I’ve never been a fan of Green Spot. Now I’ve said it. It may be the most controversial phrase in the world of Irish whiskey blogging. I see people praise Green Spot EVERYWHERE, but the first time I tasted the “ordinary” Green Spot I felt it was like drinking apple juice, or something like it. Nice, certainly, but for a whiskey, it was simply too lame in flavour to me.
We bought the Green Spot Chateau Léoville Barton some year ago – it had another twist but I wasn’t impressed with that one either.
I’m a big fan of Yellow Spot though, and the Red Spot is also very nice.
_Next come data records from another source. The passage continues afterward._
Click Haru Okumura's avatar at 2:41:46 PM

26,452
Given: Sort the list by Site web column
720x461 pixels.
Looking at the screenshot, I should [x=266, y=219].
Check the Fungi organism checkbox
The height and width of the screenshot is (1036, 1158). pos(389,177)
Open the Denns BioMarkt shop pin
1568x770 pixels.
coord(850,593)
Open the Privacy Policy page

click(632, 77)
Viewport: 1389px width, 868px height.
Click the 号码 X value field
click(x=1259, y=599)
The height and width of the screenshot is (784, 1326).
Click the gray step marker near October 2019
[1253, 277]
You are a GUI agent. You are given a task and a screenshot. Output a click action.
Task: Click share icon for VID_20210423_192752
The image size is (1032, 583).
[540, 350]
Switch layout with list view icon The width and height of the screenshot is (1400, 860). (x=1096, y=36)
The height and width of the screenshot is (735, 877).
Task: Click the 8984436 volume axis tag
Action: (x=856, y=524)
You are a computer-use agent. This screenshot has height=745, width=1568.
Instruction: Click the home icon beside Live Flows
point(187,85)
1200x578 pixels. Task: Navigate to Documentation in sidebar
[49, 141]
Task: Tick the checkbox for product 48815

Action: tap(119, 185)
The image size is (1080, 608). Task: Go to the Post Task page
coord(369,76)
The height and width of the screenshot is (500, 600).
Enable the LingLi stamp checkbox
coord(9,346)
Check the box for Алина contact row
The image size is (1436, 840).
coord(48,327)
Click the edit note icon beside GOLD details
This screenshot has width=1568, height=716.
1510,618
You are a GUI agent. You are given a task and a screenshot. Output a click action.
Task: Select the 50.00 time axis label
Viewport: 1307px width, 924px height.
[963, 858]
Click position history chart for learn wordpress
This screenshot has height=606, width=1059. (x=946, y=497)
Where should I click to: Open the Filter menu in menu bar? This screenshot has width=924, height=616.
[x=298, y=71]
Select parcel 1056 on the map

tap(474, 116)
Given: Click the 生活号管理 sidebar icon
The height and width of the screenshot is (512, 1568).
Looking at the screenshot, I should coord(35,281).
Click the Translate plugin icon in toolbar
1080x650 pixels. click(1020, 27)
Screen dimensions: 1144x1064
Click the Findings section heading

Two months or so ago I was at the Irish whiskey haven, aka Shelbourne bar in Cork, to kill some time, maybe do some work (which never happened) and taste something nice. I met Mark’s partner in crime, Rory, had some very good chats, and two nice whiskeys.
I finally tasted the 13-year-old Murder Lane from Dublin Liberties (will write about that one soon), and wanted a second one but had no idea what. Rory recommended the Green Spot Chateau Montelena.
I was hesitant, given my previous opinion about Green Spot, but decided to give it a try, especially after I learned it was finished in an ex-Zinfandel cask – Zinfandel happens to be one of my favourite types of red wine.
Vanilla, pencil shavings, pepper and caramel. It’s sharper on the nose than what I remember from other Green spots. There’s also some sweet fruit notes there.
A nice soft and creamy mouthfeel. It’s nice and spicy, and definitely has more attitude than the ordinary Green spot. A bit too light-bodied than I prefer, but it has a nice long finish with a lot of spice. It isn’t particularly sweet on the palate, actually quite bitter towards the end.
This is a Green spot with a different twist, and I like it. I’m not a fan of those mainstream very “smooth” (whatever that means these days) whiskeys, I want some attitude and interesting flavours. So for a Green spot, I would go for this one.